[Exercise goal] Search term "will": please copy every line of the records below that contains it.

[Collected data entries]
=======

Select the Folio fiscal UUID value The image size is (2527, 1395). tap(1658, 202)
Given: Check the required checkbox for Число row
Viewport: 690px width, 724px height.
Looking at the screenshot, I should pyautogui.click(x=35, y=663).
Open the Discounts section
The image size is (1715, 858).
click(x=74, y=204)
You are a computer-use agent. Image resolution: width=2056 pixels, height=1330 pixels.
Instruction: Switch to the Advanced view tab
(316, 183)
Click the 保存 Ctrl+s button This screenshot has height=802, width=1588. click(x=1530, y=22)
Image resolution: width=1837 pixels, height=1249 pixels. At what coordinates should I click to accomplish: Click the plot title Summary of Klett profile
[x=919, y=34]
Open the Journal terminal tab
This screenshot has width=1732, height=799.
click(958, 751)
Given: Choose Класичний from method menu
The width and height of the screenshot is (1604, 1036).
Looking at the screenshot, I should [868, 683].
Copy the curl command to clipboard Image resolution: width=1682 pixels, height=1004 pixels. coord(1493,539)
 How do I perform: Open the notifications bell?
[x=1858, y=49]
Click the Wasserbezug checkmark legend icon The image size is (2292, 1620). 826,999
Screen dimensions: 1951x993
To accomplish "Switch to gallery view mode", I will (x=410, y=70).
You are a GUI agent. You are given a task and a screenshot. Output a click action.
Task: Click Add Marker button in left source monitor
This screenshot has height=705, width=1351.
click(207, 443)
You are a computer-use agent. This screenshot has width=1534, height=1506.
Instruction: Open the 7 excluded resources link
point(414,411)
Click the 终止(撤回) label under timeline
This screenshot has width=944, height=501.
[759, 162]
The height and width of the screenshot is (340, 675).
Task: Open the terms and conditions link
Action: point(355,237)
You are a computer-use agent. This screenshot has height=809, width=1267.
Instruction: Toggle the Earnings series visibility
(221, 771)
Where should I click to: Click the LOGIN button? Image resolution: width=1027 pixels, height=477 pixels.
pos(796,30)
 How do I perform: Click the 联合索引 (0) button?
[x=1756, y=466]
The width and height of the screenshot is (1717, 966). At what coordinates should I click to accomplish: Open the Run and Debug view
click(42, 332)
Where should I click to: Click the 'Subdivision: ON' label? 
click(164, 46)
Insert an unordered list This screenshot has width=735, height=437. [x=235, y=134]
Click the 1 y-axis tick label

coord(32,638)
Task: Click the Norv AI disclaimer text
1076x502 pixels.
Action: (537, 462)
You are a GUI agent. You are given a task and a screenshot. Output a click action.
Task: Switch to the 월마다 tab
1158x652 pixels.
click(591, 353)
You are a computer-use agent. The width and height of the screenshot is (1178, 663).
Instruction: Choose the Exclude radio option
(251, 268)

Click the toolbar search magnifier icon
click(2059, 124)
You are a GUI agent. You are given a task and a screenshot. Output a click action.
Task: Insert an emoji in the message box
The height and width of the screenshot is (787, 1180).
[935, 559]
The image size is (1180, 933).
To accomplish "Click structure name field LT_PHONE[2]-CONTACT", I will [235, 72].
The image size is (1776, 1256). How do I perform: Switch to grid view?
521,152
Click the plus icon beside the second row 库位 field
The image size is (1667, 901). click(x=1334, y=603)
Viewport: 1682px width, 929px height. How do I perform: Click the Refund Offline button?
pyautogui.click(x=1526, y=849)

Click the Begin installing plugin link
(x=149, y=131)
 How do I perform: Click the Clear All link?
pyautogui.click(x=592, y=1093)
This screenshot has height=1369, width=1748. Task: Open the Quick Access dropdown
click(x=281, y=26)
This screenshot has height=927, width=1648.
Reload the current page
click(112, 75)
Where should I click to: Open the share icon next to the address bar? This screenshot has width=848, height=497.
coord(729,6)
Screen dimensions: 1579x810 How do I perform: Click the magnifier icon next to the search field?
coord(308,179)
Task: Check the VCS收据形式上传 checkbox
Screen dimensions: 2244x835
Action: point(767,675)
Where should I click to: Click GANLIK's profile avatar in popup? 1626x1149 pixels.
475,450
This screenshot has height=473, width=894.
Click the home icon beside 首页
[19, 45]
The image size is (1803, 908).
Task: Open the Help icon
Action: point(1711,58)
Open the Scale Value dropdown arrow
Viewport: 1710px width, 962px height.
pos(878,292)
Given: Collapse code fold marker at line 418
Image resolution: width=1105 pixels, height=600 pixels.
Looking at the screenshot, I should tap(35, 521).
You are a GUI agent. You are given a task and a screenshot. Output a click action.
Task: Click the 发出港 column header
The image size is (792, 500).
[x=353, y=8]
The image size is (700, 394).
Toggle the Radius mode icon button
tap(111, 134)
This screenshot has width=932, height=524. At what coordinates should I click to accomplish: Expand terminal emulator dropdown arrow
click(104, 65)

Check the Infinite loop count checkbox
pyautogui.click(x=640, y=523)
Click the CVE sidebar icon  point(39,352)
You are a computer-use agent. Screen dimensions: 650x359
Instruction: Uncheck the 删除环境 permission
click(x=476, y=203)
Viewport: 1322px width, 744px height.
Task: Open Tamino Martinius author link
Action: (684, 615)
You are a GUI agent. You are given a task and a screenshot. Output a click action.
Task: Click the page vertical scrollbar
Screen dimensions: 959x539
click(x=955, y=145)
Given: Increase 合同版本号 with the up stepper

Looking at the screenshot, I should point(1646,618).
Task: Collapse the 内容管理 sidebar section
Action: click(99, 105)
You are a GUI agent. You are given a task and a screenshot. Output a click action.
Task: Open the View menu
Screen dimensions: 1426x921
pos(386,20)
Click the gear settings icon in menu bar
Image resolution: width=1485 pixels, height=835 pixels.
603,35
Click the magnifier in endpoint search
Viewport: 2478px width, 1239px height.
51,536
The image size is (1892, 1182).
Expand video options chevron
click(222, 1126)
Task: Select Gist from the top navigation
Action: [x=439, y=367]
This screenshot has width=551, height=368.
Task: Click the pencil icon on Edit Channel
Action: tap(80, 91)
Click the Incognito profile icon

=======

[Task result]
To accomplish "Switch to gallery view mode", I will (x=410, y=70).
To accomplish "Click structure name field LT_PHONE[2]-CONTACT", I will [235, 72].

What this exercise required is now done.